Don Glaske, an army veteran of WWII, had studied business and was a materials handling engineer at VM Corporation, "Voice of Music" in Benton Harbor, Michigan, where record players and tape recorders were made.
He started Berrien County Youth for Christ in 1954 after attending a YFCI Convention in Winona Lake, Indiana. He did both engineering and directing the monthly Saturday night rallies for 9 years before being fulltime in YFC.
Three men would stand at the back of the High School auditorium with cards in front of their eyes to see whose head of the 20 quizzers on stage appeared above it first. A physics teacher in St. Joseph, where Ibba taught elementary art, later helped Don to make an electric box to use in the rally. Another Michigan YFC director begged Don for 3 years to make one for him...but it was too delicate and too expensive. So in 1961 he finally agreed to make a quiz box...the very first..and it had 15 seat pads and was battery-operated. (During those years, once Berrien County's senior high team and once their junior high team won the quiz finals at the YFCI Convention in Winona Lake.)
Don didn't realize it would become a business, since only YFC groups were quizzing. Then some church denominations began, and so did several schools. He made pretty much everything from scratch and almost single-handed (including sawing, gluing and covering the wood cases with red fabric), along with some help from his parents and sister. While Ibba continued teaching school another nine years, the Teenarena was built in 1968 next to their home. Quiz-O-Ramas were held one weekend before each monthly rally at the High School, and the top 20 quizzers then competed on stage.

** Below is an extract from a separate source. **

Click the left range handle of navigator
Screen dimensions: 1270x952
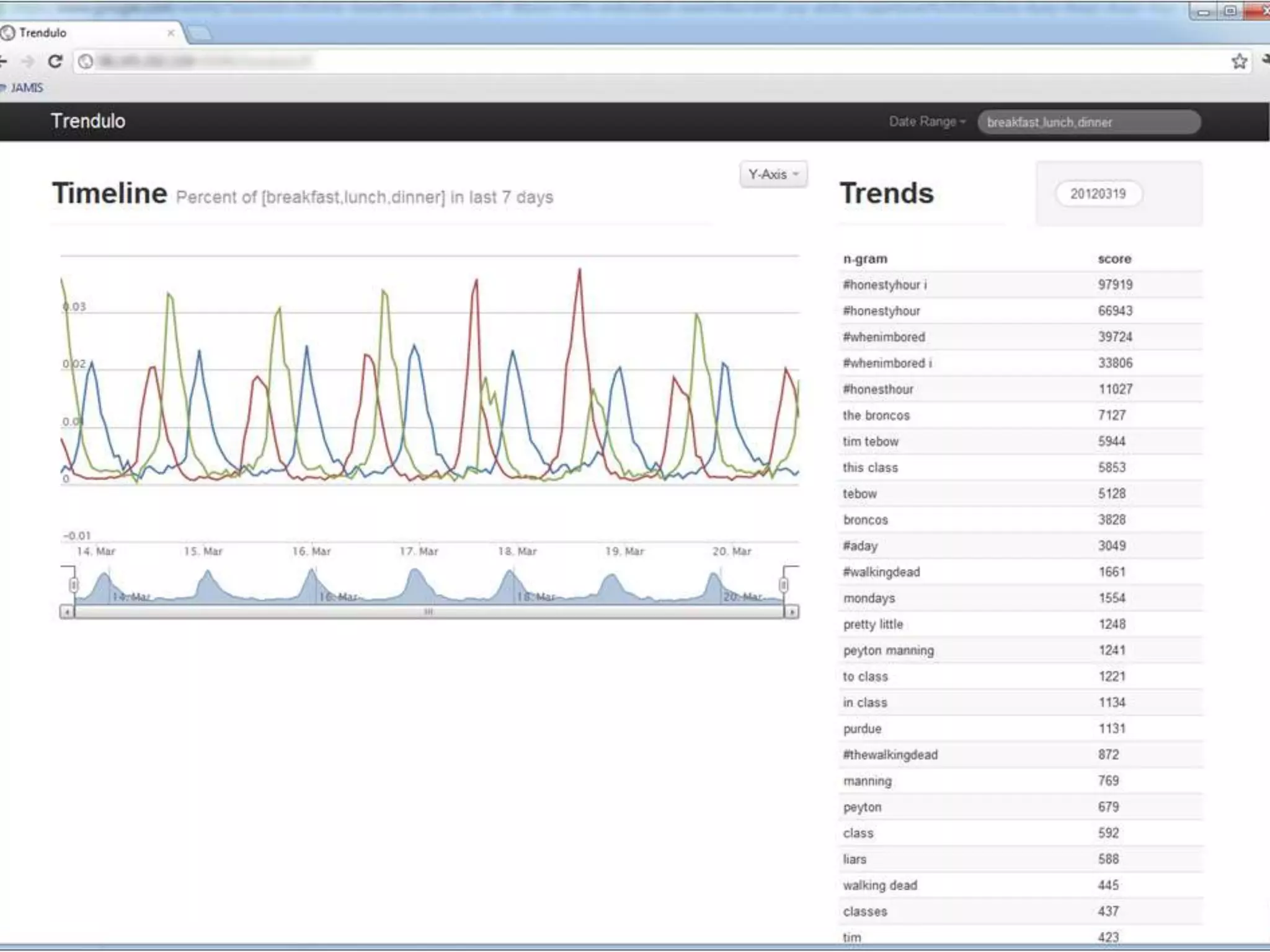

Making the quiz boxes battery-operated was a wise decision, since they can be used indoors or outside, and no electrical adaptor is needed when used overseas.
After 20 years in YFC, the youth work became Christian Youth Ministries, Inc., still continuing the teen and family style Saturday night rallies, which included a Bible quiz every month, music, speakers, and Christian films, and Bible verse backdrops that glowed in black light during the invitation at the end of each rally.
Thirty three years of YFC/CYM Rallies were interrupted in March 1987, when Don had emergency surgery for a malignant brain tumor. He was still able to make 106 quiz boxes during his illness, and his final box was a Model 450, that a California AWANA director took to Capetown, South Africa. He died in January 1988, one month after the second surgery.
A few weeks later, Ibba decided to continue making the quiz boxes, since there were still 113 waiting orders. Many people were needed to do the various processes, and it took almost two years to fulfill the orders while also learning what Don had been able to do alone. They sometimes work in the Glaske home, in their own homes or the Teenarena. Many boxes and parts are always in the process of being built, and Model 250 is still made of particle board covered with red fabric, the same way Ibba continued making all three sizes for 10 years just like Don did. In recent years, some stages are being carried out by local companies, seat pads are now dip molded in one piece, and red plastic cases are molded by a company in Ohio.
The local CYM Quiz-O-Ramas had also resumed in October 1988, as other volunteers faithfully served as quizmasters and scorekeepers in the Teenarena. The quiz questions Don had written during 33 years of rallies (on 20 of New Testament books) can be accessed from www.quiztime.com at the end of the website about his quiz boxes they still make. During their 50th year in 2004-05 Mark and I John were studied, part of a seven-year cycle, with 3 chapters each month during a quiz season. Each year is culminated with "Quizzers' Revenge" in April, when even adults get to quiz over the last 3 chapters, learning what it's like for quizzers all year long.
Ibba Glaske is thankful Don was doing worthwhile things that could be continued, both the CYM quizzing and Quiz-Time boxes. In addition to the standard seat pad models produced for years, new handheld switches have been added in March 2005. Whether people use their equipment or someone else's, she's glad they're working with quizzers and considers it a privilege to "serve others who are serving".